# [SET TASK]
Set down, character for character, everything from the start of the items below through the line that contains "vertical scroll is".

++++++

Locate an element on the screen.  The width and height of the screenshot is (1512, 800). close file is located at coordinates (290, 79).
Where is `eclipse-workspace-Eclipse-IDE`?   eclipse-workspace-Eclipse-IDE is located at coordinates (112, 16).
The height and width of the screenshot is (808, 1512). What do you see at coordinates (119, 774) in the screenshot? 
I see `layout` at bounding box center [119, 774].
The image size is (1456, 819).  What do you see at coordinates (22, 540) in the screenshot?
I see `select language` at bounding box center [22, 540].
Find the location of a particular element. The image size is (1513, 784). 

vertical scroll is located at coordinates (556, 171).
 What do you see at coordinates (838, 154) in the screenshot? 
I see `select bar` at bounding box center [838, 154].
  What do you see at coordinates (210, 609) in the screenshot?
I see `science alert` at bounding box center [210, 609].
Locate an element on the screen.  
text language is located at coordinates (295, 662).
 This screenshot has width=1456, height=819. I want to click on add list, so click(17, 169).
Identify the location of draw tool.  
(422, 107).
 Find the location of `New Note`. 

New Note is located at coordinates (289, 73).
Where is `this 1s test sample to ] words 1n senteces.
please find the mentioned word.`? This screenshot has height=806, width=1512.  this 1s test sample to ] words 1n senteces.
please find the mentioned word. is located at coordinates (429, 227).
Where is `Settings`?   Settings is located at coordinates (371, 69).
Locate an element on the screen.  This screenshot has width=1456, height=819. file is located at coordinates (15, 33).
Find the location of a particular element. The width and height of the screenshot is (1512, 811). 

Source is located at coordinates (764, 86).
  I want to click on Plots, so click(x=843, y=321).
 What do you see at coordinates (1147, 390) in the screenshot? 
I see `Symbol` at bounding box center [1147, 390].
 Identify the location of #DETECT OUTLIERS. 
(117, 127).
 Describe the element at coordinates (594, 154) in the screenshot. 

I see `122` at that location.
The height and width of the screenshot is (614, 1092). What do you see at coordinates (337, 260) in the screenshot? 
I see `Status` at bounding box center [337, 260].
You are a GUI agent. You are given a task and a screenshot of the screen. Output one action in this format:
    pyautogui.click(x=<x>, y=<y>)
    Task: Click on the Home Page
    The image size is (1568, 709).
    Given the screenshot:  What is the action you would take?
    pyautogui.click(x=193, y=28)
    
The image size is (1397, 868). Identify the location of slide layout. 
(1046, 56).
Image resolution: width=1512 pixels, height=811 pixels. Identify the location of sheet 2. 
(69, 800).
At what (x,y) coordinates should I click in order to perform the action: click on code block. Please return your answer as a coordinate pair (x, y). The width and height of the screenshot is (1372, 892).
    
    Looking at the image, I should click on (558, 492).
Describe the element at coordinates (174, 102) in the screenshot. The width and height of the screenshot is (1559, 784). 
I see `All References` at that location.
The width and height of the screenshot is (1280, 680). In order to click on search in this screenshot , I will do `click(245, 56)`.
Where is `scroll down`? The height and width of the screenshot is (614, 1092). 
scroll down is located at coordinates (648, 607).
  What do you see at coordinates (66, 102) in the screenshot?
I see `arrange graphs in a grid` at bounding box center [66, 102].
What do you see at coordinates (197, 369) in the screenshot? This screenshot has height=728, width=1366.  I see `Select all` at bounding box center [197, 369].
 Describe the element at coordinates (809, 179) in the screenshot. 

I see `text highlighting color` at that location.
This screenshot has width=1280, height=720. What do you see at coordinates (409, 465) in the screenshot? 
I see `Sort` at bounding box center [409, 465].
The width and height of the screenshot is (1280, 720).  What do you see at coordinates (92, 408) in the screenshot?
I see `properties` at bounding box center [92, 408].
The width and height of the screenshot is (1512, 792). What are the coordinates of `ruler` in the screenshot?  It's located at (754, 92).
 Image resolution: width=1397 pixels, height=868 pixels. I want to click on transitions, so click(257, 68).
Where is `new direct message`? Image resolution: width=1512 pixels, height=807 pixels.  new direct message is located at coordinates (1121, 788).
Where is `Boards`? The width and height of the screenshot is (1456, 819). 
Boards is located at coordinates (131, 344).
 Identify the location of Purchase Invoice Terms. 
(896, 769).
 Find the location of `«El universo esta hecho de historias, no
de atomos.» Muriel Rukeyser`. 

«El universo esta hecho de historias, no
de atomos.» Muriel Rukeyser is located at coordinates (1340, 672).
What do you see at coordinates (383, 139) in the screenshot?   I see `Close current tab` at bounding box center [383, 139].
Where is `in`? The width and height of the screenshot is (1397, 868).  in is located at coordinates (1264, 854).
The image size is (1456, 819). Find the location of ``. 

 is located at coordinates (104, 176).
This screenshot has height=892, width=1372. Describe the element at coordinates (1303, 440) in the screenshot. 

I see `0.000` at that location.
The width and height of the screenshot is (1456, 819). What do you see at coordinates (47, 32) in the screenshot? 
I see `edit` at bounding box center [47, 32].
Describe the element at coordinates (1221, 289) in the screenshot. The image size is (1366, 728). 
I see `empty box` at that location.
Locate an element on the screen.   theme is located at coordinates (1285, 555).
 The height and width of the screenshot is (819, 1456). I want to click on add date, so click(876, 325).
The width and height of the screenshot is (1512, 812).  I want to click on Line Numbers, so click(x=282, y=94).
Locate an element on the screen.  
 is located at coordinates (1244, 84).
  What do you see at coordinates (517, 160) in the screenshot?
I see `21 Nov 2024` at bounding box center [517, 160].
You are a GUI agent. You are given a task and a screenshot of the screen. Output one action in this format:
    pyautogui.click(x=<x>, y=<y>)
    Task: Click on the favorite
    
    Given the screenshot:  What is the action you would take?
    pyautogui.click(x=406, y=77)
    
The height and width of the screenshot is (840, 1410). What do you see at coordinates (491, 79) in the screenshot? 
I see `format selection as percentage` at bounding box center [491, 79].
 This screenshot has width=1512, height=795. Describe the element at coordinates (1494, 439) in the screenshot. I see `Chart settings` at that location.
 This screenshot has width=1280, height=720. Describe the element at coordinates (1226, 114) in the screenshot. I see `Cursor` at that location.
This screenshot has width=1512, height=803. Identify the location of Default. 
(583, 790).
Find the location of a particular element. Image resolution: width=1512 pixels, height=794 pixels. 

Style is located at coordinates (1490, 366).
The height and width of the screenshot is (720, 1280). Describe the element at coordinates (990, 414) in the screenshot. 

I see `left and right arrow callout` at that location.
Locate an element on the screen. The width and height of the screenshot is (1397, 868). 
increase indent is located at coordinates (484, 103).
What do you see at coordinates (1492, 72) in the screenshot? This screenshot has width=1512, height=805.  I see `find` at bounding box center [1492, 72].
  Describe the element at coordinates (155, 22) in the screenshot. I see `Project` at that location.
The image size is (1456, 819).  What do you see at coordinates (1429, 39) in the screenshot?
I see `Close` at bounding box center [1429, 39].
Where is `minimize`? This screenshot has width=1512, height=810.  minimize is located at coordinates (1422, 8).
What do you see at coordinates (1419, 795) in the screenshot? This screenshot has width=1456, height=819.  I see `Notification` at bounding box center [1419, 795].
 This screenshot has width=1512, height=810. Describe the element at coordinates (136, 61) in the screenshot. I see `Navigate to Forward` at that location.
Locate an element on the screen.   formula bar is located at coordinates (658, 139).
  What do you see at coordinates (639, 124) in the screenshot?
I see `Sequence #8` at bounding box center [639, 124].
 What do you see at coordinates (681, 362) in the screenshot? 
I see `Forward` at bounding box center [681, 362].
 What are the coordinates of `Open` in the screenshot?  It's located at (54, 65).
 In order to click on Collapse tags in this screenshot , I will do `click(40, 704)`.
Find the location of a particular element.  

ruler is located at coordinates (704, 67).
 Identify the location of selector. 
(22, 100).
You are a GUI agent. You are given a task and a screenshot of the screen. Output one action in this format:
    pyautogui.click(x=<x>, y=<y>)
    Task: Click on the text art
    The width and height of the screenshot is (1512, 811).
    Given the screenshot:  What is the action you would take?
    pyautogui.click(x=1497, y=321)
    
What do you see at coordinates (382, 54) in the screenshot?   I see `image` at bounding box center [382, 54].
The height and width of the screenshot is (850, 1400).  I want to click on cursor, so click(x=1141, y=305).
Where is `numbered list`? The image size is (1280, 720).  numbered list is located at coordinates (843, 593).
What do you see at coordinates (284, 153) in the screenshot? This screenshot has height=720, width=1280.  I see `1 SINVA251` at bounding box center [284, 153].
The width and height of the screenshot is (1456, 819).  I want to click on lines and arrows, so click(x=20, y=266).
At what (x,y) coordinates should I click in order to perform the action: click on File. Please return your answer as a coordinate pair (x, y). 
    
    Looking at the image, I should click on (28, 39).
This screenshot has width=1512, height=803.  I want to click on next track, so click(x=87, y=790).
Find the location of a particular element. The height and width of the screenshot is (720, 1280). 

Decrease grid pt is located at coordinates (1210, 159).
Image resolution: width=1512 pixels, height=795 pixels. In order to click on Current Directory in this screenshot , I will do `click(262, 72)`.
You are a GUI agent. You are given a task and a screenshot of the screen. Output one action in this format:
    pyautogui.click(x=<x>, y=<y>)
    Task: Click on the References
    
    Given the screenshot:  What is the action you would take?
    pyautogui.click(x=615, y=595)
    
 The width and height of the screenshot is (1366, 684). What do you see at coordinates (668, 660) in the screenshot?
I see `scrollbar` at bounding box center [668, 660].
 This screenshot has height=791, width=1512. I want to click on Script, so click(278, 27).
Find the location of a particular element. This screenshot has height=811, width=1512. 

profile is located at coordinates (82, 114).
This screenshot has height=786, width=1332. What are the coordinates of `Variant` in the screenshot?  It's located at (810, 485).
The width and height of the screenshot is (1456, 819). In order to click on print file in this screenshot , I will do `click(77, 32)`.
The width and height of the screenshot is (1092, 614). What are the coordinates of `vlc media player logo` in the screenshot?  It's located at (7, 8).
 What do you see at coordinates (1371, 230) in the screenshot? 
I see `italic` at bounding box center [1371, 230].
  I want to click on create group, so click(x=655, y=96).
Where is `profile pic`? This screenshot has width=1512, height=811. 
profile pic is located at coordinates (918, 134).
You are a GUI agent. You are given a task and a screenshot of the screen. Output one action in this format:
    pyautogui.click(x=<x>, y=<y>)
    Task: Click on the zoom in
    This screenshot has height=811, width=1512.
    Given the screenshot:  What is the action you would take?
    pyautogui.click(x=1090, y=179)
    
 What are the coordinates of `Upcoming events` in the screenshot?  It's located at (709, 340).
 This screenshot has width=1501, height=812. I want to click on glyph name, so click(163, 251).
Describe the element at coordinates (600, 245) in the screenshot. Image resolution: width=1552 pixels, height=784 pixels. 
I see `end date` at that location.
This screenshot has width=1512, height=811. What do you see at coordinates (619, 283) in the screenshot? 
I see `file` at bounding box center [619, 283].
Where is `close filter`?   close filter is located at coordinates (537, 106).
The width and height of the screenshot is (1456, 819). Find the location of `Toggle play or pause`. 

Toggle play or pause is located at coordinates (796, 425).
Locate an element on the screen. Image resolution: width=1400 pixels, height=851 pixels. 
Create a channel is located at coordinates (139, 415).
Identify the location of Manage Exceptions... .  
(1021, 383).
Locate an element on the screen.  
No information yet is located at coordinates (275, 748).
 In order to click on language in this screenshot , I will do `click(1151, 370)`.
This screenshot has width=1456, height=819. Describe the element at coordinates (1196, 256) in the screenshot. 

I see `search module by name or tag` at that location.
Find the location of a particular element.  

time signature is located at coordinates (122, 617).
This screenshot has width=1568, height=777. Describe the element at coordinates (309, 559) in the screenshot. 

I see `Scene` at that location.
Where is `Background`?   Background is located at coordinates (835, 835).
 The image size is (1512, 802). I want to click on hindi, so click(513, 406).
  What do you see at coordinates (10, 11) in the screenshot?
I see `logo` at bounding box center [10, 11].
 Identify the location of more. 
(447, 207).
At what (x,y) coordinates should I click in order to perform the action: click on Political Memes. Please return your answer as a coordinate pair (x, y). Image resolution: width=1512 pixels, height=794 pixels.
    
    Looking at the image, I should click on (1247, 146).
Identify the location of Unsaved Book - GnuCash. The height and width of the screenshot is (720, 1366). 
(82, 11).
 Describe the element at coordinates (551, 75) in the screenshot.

++++++

# [RESPONSE]
Locate an element on the screen.  The width and height of the screenshot is (1512, 800). close file is located at coordinates (290, 79).
Where is `eclipse-workspace-Eclipse-IDE`?   eclipse-workspace-Eclipse-IDE is located at coordinates (112, 16).
The height and width of the screenshot is (808, 1512). What do you see at coordinates (119, 774) in the screenshot? 
I see `layout` at bounding box center [119, 774].
The image size is (1456, 819).  What do you see at coordinates (22, 540) in the screenshot?
I see `select language` at bounding box center [22, 540].
Find the location of a particular element. The image size is (1513, 784). 

vertical scroll is located at coordinates (556, 171).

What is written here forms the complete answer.